The authors declare no conflict of interest.

Figures

Figure 1
Figure 1
Structure and type of a lateral flow immunoassay. (A) Schematic design: 1, sample pad; 2, conjugate pad; 3, membrane; 4, test line; 5, control line; 6, adsorbent pad. (B) Indirect lateral flow immunoassay. (C) Competitive lateral flow immunoassay. (D) Sandwich lateral flow immunoassay. The principle of a lateral flow immunoassay (LFIA) is as follows—the sample is brought onto the sample pad and flows in the opposite direction by adsorption. While the sample passes the conjugate pad, a labelled target-specific antibody binds to the target molecule in the sample (antigen or antibody). Afterwards, the labelled antibody–target complex is immobilized to the membrane by a specific capture molecule (antibody or antigen) adhered to the membrane at the test line. The unbound labelled antibodies are captured at a control line by immobilized antibodies. In the case of a positive sample, the accumulation of the labelled antibodies leads to a coloration of both test lines. In the case of a negative sample, only the control line is colored. The adsorbent pad takes up the excess liquid. In the case of pathogens or targets, which are not suitable for the indirect or sandwich designed LFIAs, a competitive layout can be applied. This results in only one colored test line in case of a positive test.
Figure 2
Figure 2
The loop-mediated isothermal amplification (LAMP) is based on a so called auto-cycling strand-displacement DNA synthesis using a strand-displacing DNA polymerase and two pairs of target-specific primers. The inner primers contain two sequences each corresponding to the sense and anti-sense (rc) strand of the target DNA, respectively, linked with a TTTT spacer. The inner primers initiate a complementary synthesis of the target DNA while the outer primers (FP1 and RP3) initiate a strand-displacement synthesis resulting in the release of single-stranded DNA linked by inner primers. The single-stranded DNA forms stem-loops by self-annealing of the corresponding sequences and acts as template for exponential amplification [23].
Figure 3
Figure 3
The recombinase polymerase amplification (A) employs a recombinase enzyme, a single-stranded binding protein, a strand-displacing (ss-DNA) polymerase, and a pair of target-specific primers.
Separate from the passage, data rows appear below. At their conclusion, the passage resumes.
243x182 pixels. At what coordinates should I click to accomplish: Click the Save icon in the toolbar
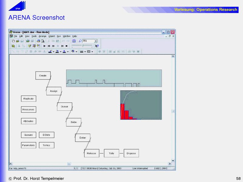point(22,41)
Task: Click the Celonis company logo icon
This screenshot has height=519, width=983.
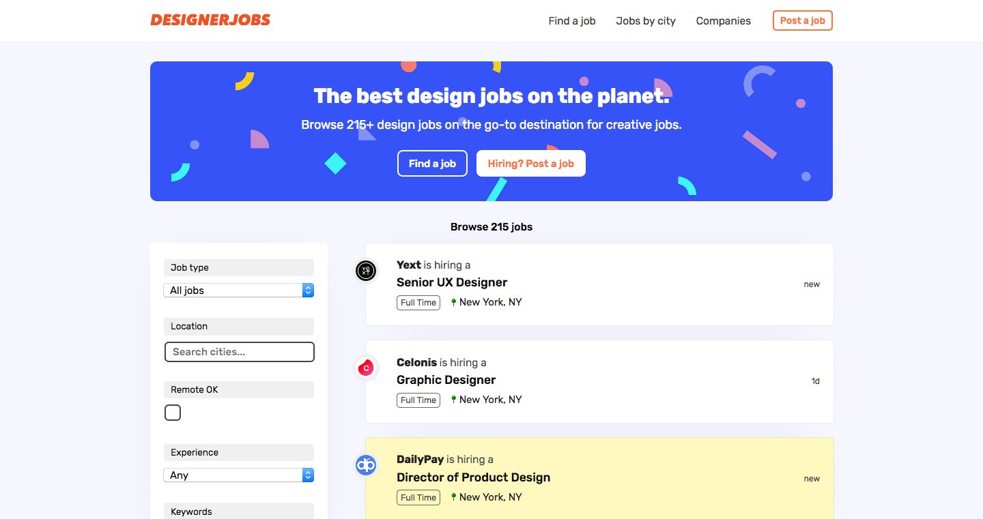Action: tap(366, 368)
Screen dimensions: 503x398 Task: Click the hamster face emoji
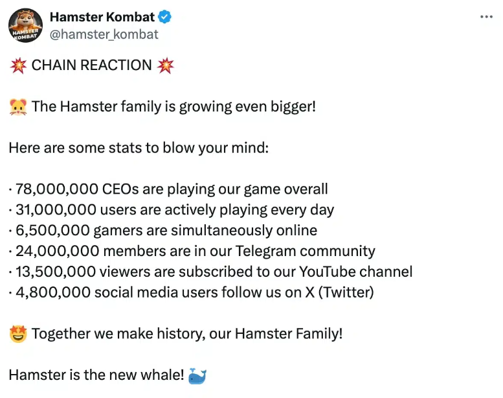pos(17,106)
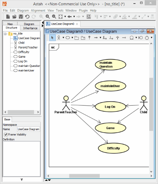Toggle the Frame Visibility checkbox
The image size is (158, 184).
(x=6, y=134)
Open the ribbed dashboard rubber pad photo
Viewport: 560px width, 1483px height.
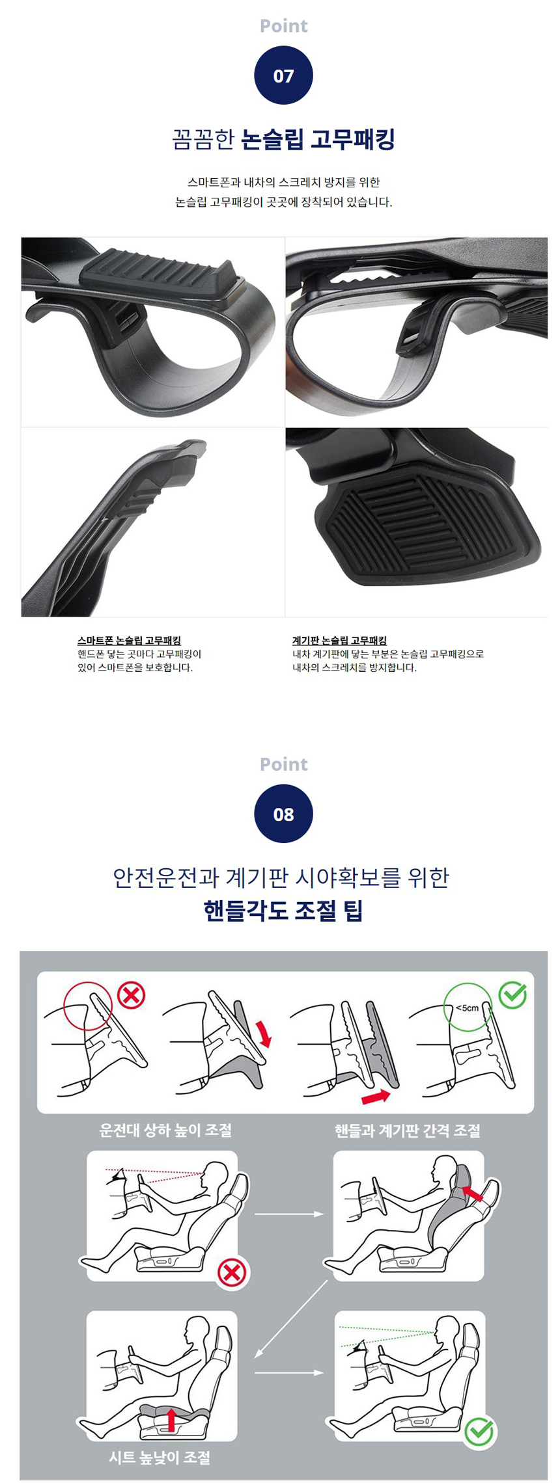tap(417, 522)
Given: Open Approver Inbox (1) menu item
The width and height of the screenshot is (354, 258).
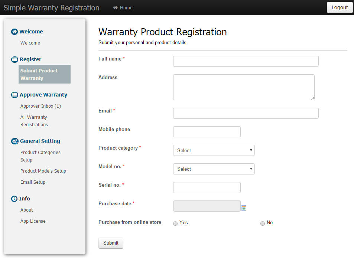Looking at the screenshot, I should [40, 106].
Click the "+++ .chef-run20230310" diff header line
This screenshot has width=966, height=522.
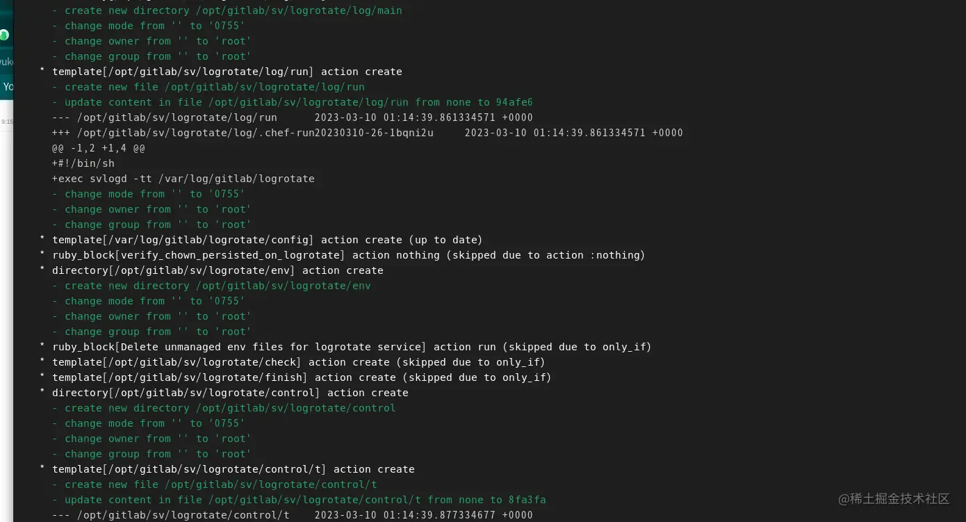368,133
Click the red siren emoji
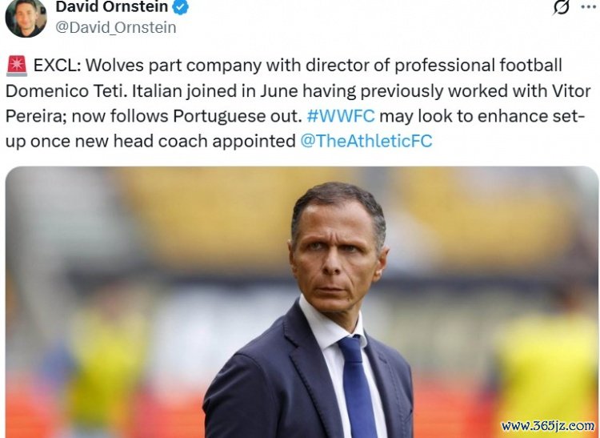Screen dimensions: 600x438 pos(16,65)
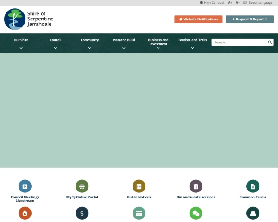
Task: Click the green chat bubbles icon
Action: point(196,213)
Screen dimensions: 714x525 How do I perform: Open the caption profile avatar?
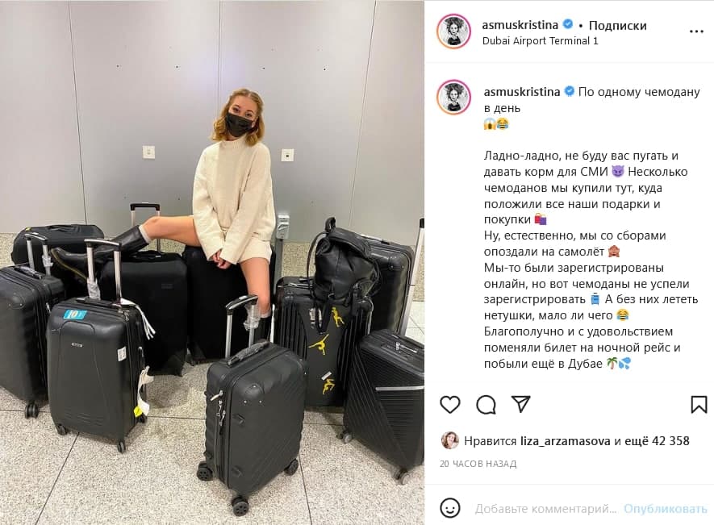pyautogui.click(x=453, y=97)
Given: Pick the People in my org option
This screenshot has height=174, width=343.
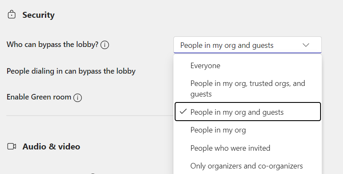Looking at the screenshot, I should [218, 130].
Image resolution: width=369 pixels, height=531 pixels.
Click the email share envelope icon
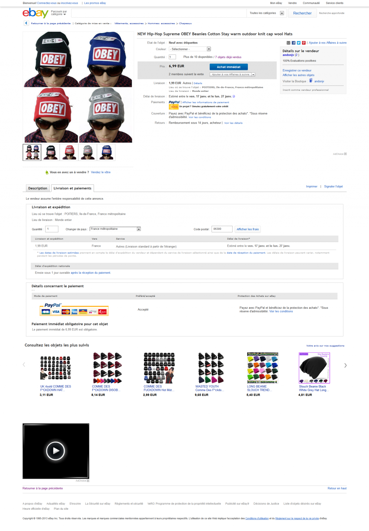click(x=289, y=43)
The primers form together with the recombinase enzyme the recombinase—primer complex which allows them to invade the double-stranded helix of the target DNA at the respective recognition site. The strand-displacing polymerase elongates the primers while the ss-DNA binding protein stabilizes the displaced strand in order to prevent self-annealing and ejection of the primers by branch migration. Real-time detection of amplification (B) is achieved by a sequence specific probe consisting out of a tetrahydrofuran abasic–site mimic (THF) flanked by fluorophore and quencher-labelled nucleotides as well as an extension blocker at the 3´ end. As the probe pairs with the complimentary sequence, a double-strand specific exonuclease slices the THF and the fluorophore is dissociated resulting in a signal [24]. Detection of RPA amplicon is in a lateral flow format (C,D). The use of a 5′end Biotin-labelled reverse primer in the RPA reaction leads to an antigenic-tagged reverse strand. When the 5-Carboxyfluorescein (FAM)-labelled probe binds to the complimentary strand a double-strand specific endonuclease slices the THF. The extension blocker is released and the remaining oligonucleotide can act as primer resulting in a FAM- and biotin-labelled amplicon (C), which can be detected in a lateral flow sandwich format (D, [25]).
Figure 4
Figure 4
(A) MinION sequencing device (Oxford Nanopore technology, Cambridge, UK) and (B) the principle of nanopore sequencing. A protein pore is embedded in a membrane set under a certain electrical current. As the DNA molecule passes through the pore each nucleotide is recognized by the individual change caused in the voltage.